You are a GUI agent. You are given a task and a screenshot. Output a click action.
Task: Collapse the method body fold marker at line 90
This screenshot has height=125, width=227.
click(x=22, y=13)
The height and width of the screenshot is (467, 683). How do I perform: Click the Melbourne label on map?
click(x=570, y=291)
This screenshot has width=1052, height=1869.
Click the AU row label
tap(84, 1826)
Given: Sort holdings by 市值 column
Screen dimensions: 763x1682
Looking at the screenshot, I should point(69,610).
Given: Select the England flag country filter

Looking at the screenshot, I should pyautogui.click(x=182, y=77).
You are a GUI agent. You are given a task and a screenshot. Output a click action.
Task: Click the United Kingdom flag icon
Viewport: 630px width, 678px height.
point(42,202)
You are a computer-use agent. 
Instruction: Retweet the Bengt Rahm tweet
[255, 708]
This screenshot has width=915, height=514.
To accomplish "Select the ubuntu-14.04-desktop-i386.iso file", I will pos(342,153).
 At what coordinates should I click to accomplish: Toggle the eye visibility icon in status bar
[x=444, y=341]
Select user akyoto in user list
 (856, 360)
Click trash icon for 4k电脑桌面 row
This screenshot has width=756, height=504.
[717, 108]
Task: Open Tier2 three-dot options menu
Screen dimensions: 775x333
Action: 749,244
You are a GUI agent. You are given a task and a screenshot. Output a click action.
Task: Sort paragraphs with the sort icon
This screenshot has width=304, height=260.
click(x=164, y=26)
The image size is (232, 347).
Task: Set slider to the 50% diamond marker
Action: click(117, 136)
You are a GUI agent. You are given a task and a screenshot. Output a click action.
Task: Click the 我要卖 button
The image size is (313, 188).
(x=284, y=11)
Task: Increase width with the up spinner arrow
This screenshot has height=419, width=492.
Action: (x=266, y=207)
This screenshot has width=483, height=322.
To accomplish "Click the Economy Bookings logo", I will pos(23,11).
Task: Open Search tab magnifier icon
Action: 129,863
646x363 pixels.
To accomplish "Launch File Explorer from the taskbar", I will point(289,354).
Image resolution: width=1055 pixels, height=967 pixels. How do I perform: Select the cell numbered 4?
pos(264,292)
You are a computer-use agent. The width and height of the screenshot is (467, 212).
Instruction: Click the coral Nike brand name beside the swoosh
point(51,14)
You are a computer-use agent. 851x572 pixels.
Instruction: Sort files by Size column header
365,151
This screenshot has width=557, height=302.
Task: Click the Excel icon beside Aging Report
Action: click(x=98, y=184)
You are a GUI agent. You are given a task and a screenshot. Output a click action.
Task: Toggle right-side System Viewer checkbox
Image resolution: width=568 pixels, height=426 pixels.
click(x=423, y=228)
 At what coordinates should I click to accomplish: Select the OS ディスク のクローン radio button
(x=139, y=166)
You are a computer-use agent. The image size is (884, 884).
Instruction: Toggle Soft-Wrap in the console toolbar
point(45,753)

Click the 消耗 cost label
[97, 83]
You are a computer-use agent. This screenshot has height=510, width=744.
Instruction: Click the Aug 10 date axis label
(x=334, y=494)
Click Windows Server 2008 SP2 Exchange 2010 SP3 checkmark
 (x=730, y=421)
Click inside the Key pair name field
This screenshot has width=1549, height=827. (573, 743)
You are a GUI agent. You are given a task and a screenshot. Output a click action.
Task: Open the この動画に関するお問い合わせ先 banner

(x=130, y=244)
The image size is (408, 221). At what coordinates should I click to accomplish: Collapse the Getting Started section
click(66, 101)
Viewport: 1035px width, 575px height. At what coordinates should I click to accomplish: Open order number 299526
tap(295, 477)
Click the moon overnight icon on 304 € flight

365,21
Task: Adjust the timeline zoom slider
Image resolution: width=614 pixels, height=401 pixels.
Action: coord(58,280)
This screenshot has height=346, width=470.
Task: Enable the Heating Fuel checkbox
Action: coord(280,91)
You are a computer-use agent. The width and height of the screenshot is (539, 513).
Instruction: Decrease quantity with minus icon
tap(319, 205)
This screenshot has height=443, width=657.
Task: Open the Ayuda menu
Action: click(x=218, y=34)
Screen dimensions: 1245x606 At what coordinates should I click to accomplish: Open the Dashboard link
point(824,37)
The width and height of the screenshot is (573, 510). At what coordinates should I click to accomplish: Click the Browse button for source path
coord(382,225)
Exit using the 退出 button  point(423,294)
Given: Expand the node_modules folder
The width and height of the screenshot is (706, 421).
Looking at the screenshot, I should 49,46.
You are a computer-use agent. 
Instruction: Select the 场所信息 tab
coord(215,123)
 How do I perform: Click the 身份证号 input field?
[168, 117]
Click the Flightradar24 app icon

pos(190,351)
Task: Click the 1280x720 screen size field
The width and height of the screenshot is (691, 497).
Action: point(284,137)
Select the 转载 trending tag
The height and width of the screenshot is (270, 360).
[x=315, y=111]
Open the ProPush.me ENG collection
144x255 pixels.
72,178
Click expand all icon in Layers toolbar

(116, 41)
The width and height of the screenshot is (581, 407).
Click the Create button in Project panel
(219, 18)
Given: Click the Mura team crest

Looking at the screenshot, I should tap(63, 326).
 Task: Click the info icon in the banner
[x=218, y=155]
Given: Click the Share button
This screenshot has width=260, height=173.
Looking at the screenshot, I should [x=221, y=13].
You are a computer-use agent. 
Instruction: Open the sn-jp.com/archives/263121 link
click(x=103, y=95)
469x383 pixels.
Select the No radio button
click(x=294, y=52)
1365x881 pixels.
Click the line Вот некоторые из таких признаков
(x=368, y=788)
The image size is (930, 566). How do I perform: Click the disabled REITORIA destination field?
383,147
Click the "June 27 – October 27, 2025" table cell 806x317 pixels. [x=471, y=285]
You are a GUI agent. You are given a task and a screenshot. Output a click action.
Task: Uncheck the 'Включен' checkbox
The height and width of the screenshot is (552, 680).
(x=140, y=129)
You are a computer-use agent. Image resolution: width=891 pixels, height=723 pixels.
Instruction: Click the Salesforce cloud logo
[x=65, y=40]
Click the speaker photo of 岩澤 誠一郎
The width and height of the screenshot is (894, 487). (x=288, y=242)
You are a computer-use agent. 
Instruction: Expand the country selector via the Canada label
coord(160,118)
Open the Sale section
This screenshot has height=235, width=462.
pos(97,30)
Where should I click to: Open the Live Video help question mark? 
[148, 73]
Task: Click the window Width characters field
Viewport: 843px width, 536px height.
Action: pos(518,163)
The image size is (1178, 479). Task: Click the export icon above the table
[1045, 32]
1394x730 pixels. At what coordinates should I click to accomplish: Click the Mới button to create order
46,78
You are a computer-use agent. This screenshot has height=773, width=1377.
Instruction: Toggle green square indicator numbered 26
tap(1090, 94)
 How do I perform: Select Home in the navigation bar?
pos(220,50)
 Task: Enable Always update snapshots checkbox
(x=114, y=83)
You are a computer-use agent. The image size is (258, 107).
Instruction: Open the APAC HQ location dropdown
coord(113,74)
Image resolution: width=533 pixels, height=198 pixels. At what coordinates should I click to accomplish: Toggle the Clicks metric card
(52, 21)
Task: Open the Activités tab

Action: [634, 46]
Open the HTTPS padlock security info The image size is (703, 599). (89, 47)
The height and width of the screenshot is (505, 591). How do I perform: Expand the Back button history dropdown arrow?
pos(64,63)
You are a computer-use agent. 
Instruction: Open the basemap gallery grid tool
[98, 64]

Exercise requirements:
Using the listing above, print every entry verbatim.

Response:
You are a GUI agent. You are given a task and a screenshot. Output a click action.
Task: Collapse the method body fold marker at line 90
This screenshot has height=125, width=227.
click(x=22, y=13)
The height and width of the screenshot is (467, 683). How do I perform: Click the Melbourne label on map?
click(x=570, y=291)
This screenshot has width=1052, height=1869.
Click the AU row label
tap(84, 1826)
Given: Sort holdings by 市值 column
Screen dimensions: 763x1682
Looking at the screenshot, I should point(69,610).
Given: Select the England flag country filter

Looking at the screenshot, I should pyautogui.click(x=182, y=77).
You are a GUI agent. You are given a task and a screenshot. Output a click action.
Task: Click the United Kingdom flag icon
Viewport: 630px width, 678px height.
point(42,202)
You are a computer-use agent. 
Instruction: Retweet the Bengt Rahm tweet
[255, 708]
This screenshot has width=915, height=514.
To accomplish "Select the ubuntu-14.04-desktop-i386.iso file", I will pos(342,153).
 At what coordinates should I click to accomplish: Toggle the eye visibility icon in status bar
[x=444, y=341]
Select user akyoto in user list
 (856, 360)
Click trash icon for 4k电脑桌面 row
This screenshot has width=756, height=504.
[717, 108]
Task: Open Tier2 three-dot options menu
Screen dimensions: 775x333
Action: 749,244
You are a GUI agent. You are given a task and a screenshot. Output a click action.
Task: Sort paragraphs with the sort icon
This screenshot has width=304, height=260.
click(x=164, y=26)
The image size is (232, 347).
Task: Set slider to the 50% diamond marker
Action: click(117, 136)
You are a GUI agent. You are given a task and a screenshot. Output a click action.
Task: Click the 我要卖 button
The image size is (313, 188).
(x=284, y=11)
Task: Increase width with the up spinner arrow
This screenshot has height=419, width=492.
Action: (x=266, y=207)
This screenshot has width=483, height=322.
To accomplish "Click the Economy Bookings logo", I will pos(23,11).
Task: Open Search tab magnifier icon
Action: 129,863
646x363 pixels.
To accomplish "Launch File Explorer from the taskbar", I will point(289,354).
Image resolution: width=1055 pixels, height=967 pixels. How do I perform: Select the cell numbered 4?
pos(264,292)
You are a computer-use agent. The width and height of the screenshot is (467, 212).
Instruction: Click the coral Nike brand name beside the swoosh
point(51,14)
You are a computer-use agent. 851x572 pixels.
Instruction: Sort files by Size column header
365,151
This screenshot has width=557, height=302.
Task: Click the Excel icon beside Aging Report
Action: click(x=98, y=184)
You are a GUI agent. You are given a task and a screenshot. Output a click action.
Task: Toggle right-side System Viewer checkbox
Image resolution: width=568 pixels, height=426 pixels.
click(x=423, y=228)
 At what coordinates should I click to accomplish: Select the OS ディスク のクローン radio button
(x=139, y=166)
You are a computer-use agent. The image size is (884, 884).
Instruction: Toggle Soft-Wrap in the console toolbar
point(45,753)

Click the 消耗 cost label
[97, 83]
You are a computer-use agent. This screenshot has height=510, width=744.
Instruction: Click the Aug 10 date axis label
(x=334, y=494)
Click Windows Server 2008 SP2 Exchange 2010 SP3 checkmark
 (x=730, y=421)
Click inside the Key pair name field
This screenshot has width=1549, height=827. (573, 743)
You are a GUI agent. You are given a task and a screenshot. Output a click action.
Task: Open the この動画に関するお問い合わせ先 banner

(x=130, y=244)
The image size is (408, 221). At what coordinates should I click to accomplish: Collapse the Getting Started section
click(66, 101)
Viewport: 1035px width, 575px height. At what coordinates should I click to accomplish: Open order number 299526
tap(295, 477)
Click the moon overnight icon on 304 € flight

365,21
Task: Adjust the timeline zoom slider
Image resolution: width=614 pixels, height=401 pixels.
Action: coord(58,280)
This screenshot has height=346, width=470.
Task: Enable the Heating Fuel checkbox
Action: coord(280,91)
You are a computer-use agent. The width and height of the screenshot is (539, 513).
Instruction: Decrease quantity with minus icon
tap(319, 205)
This screenshot has height=443, width=657.
Task: Open the Ayuda menu
Action: click(x=218, y=34)
Screen dimensions: 1245x606 At what coordinates should I click to accomplish: Open the Dashboard link
point(824,37)
The width and height of the screenshot is (573, 510). At what coordinates should I click to accomplish: Click the Browse button for source path
coord(382,225)
Exit using the 退出 button  point(423,294)
Given: Expand the node_modules folder
The width and height of the screenshot is (706, 421).
Looking at the screenshot, I should 49,46.
You are a computer-use agent. 
Instruction: Select the 场所信息 tab
coord(215,123)
 How do I perform: Click the 身份证号 input field?
[168, 117]
Click the Flightradar24 app icon

pos(190,351)
Task: Click the 1280x720 screen size field
The width and height of the screenshot is (691, 497).
Action: point(284,137)
Select the 转载 trending tag
The height and width of the screenshot is (270, 360).
[x=315, y=111]
Open the ProPush.me ENG collection
144x255 pixels.
72,178
Click expand all icon in Layers toolbar

(116, 41)
The width and height of the screenshot is (581, 407).
Click the Create button in Project panel
(219, 18)
Given: Click the Mura team crest

Looking at the screenshot, I should tap(63, 326).
 Task: Click the info icon in the banner
[x=218, y=155]
Given: Click the Share button
This screenshot has width=260, height=173.
Looking at the screenshot, I should [x=221, y=13].
You are a computer-use agent. 
Instruction: Open the sn-jp.com/archives/263121 link
click(x=103, y=95)
469x383 pixels.
Select the No radio button
click(x=294, y=52)
1365x881 pixels.
Click the line Вот некоторые из таких признаков
(x=368, y=788)
The image size is (930, 566). How do I perform: Click the disabled REITORIA destination field?
383,147
Click the "June 27 – October 27, 2025" table cell 806x317 pixels. [x=471, y=285]
You are a GUI agent. You are given a task and a screenshot. Output a click action.
Task: Uncheck the 'Включен' checkbox
The height and width of the screenshot is (552, 680).
(x=140, y=129)
You are a computer-use agent. Image resolution: width=891 pixels, height=723 pixels.
Instruction: Click the Salesforce cloud logo
[x=65, y=40]
Click the speaker photo of 岩澤 誠一郎
The width and height of the screenshot is (894, 487). (x=288, y=242)
You are a computer-use agent. 
Instruction: Expand the country selector via the Canada label
coord(160,118)
Open the Sale section
This screenshot has height=235, width=462.
pos(97,30)
Where should I click to: Open the Live Video help question mark? 
[148, 73]
Task: Click the window Width characters field
Viewport: 843px width, 536px height.
Action: pos(518,163)
The image size is (1178, 479). Task: Click the export icon above the table
[1045, 32]
1394x730 pixels. At what coordinates should I click to accomplish: Click the Mới button to create order
46,78
You are a computer-use agent. This screenshot has height=773, width=1377.
Instruction: Toggle green square indicator numbered 26
tap(1090, 94)
 How do I perform: Select Home in the navigation bar?
pos(220,50)
 Task: Enable Always update snapshots checkbox
(x=114, y=83)
You are a computer-use agent. The image size is (258, 107).
Instruction: Open the APAC HQ location dropdown
coord(113,74)
Image resolution: width=533 pixels, height=198 pixels. At what coordinates should I click to accomplish: Toggle the Clicks metric card
(52, 21)
Task: Open the Activités tab

Action: [634, 46]
Open the HTTPS padlock security info The image size is (703, 599). (89, 47)
The height and width of the screenshot is (505, 591). How do I perform: Expand the Back button history dropdown arrow?
pos(64,63)
You are a computer-use agent. 
Instruction: Open the basemap gallery grid tool
[98, 64]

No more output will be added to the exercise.